First, let's recall the necessary formulas (with a slight change in notation with respect to the post). As a bonus to your query, I'm considering also prediction intervals. Let $\mu_f = \beta_1 + \beta_2 x_f$ be the conditional average of $Y$ at $X = x_f$. An estimator for this is $\hat Y_f = \hat \beta_1 + \hat \beta_2 x_f$. Thus $\hat Y_f = \bar Y + \hat\beta_2(x_f-\bar x)$.
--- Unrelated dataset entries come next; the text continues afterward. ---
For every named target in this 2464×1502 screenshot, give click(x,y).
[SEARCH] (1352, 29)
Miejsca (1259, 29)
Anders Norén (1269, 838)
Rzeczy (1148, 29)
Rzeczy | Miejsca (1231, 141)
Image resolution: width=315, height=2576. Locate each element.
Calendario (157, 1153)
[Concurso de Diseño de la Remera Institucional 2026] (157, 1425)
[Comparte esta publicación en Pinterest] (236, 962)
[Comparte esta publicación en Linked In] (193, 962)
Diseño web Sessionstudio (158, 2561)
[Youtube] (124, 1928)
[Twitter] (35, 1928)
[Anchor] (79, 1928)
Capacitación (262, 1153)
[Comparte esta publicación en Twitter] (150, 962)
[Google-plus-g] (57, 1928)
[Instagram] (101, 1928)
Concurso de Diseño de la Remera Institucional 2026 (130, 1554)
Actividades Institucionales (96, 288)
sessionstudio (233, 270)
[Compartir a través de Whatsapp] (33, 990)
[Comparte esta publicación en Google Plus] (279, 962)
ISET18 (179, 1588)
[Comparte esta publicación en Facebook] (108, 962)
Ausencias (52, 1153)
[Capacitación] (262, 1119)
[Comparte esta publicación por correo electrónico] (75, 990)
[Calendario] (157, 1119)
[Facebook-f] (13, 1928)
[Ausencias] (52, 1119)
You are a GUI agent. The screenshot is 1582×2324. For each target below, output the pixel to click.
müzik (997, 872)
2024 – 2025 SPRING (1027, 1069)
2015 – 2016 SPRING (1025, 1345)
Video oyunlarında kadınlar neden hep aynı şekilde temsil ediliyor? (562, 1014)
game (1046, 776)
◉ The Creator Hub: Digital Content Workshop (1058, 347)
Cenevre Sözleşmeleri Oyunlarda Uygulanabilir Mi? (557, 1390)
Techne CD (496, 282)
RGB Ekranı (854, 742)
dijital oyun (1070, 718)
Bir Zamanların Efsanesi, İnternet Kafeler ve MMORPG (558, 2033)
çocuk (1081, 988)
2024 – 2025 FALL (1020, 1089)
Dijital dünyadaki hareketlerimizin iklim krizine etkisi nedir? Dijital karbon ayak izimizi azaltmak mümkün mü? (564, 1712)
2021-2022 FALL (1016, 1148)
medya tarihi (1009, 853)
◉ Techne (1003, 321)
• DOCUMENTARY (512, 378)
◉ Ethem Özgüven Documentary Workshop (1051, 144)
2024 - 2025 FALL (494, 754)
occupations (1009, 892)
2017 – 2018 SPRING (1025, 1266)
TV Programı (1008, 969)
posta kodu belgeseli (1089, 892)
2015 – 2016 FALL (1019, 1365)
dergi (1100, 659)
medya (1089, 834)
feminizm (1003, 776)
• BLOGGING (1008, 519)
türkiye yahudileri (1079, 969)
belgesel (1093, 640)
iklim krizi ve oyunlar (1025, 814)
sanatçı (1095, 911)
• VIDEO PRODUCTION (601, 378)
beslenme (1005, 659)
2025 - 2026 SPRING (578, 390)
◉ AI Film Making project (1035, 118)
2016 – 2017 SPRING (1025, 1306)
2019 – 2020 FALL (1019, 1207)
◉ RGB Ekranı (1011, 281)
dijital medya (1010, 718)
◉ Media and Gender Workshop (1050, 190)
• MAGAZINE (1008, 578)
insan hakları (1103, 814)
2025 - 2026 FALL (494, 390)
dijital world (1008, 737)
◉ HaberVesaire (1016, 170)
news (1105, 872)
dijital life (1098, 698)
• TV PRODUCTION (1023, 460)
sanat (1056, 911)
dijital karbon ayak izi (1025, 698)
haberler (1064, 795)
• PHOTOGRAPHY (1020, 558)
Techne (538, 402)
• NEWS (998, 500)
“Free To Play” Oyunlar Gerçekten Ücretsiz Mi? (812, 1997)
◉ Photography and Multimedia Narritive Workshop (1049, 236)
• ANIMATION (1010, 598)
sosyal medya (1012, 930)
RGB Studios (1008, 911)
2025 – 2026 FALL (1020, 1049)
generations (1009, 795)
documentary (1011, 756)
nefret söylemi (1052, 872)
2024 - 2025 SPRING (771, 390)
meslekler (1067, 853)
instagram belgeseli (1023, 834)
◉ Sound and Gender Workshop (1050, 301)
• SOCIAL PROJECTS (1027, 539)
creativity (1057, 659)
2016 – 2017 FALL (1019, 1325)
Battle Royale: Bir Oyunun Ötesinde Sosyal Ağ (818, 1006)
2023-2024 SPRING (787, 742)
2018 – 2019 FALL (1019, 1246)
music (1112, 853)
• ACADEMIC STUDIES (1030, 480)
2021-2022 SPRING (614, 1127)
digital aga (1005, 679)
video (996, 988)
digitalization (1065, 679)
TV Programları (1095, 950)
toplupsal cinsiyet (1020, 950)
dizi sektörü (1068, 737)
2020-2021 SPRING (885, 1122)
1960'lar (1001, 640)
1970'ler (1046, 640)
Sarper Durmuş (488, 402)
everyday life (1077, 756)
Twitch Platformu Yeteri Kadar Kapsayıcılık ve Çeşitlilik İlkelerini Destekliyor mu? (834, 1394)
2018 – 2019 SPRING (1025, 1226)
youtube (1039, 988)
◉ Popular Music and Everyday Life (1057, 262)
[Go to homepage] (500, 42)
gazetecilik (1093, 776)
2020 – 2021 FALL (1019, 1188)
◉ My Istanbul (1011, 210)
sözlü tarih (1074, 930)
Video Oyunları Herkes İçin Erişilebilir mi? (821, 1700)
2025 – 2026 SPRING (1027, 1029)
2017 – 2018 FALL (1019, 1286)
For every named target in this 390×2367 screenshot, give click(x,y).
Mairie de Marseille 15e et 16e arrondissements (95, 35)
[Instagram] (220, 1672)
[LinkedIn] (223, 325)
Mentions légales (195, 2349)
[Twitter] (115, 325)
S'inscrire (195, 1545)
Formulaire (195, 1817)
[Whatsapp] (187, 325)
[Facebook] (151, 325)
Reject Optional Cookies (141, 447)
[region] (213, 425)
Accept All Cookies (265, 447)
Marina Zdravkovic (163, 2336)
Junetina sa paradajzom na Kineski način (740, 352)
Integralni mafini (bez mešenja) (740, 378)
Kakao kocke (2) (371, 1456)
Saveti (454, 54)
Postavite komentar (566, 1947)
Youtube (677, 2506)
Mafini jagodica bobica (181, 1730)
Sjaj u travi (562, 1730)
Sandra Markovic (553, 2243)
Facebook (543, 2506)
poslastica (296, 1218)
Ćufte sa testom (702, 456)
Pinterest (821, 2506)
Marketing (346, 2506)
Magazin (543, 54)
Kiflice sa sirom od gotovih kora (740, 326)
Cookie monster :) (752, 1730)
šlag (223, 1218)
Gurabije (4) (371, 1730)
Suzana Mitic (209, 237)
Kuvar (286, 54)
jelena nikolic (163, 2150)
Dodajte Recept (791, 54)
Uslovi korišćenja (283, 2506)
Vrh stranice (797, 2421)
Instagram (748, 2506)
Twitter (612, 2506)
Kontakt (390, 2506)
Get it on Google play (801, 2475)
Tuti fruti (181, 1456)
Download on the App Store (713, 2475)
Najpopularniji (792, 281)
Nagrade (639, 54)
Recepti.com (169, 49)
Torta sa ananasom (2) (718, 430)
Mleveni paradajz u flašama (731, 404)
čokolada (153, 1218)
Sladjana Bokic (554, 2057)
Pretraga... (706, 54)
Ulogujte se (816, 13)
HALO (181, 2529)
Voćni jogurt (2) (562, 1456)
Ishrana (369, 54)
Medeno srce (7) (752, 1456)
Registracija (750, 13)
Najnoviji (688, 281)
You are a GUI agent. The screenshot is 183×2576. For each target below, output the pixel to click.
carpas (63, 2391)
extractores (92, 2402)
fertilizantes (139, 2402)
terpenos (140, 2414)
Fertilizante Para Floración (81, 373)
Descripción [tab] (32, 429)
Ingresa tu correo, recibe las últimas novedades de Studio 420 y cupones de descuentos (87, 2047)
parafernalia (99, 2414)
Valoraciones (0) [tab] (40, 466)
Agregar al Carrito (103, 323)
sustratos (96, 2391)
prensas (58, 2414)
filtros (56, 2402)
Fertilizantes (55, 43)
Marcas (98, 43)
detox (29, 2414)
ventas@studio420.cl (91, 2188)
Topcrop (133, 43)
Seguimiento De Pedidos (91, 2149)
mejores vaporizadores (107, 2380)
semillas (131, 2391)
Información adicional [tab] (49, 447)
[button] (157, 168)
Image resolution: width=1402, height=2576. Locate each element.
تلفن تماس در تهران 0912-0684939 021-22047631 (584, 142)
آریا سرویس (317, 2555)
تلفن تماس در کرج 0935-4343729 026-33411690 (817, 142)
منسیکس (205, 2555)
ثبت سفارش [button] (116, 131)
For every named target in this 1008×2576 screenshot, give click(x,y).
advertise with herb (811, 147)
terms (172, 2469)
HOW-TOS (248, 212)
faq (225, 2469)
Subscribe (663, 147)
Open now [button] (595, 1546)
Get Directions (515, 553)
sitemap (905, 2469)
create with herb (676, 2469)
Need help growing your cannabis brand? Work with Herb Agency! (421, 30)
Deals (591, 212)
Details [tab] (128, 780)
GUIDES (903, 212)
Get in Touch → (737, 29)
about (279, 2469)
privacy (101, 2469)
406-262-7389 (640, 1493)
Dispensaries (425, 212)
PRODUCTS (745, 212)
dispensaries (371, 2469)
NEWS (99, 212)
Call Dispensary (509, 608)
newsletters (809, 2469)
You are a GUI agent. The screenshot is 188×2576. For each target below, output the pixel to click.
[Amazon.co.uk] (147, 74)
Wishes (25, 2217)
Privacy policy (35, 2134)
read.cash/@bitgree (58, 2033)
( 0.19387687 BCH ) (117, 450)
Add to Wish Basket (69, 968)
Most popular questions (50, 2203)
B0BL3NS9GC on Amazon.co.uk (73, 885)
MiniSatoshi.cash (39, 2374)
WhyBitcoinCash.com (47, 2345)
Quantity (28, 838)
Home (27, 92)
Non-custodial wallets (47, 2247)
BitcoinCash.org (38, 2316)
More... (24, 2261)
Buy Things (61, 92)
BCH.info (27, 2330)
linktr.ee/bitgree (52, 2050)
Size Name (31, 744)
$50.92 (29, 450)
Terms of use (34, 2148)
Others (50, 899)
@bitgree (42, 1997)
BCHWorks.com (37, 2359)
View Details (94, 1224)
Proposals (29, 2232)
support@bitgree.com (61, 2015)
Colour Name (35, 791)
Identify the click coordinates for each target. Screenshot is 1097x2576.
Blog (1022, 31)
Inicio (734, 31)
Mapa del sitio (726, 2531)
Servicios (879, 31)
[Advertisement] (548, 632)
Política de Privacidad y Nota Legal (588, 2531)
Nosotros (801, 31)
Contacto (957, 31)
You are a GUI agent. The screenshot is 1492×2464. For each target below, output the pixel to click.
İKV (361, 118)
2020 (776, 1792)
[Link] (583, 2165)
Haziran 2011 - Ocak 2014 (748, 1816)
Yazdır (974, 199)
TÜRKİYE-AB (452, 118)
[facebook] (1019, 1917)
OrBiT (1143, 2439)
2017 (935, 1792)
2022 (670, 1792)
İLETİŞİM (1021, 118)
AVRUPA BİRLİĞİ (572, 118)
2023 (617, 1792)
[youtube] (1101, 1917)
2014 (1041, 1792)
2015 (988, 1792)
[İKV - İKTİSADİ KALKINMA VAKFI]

Under the linear regression assumptions, we have the pivot
$$
\frac{\hat Y_f-\mu_f}{S\sqrt{\frac{1}{n}+\frac{(x_f-\bar x)^2}{\sum_{i=1}^n(x_i-\bar x)^2}}}\sim t_{n-2},\tag{*}
$$
where $S^2 = \frac{1}{n-2}\sum (Y_i-\hat\beta_0-\hat\beta_1x_i)^2$ is the corrected residual variance.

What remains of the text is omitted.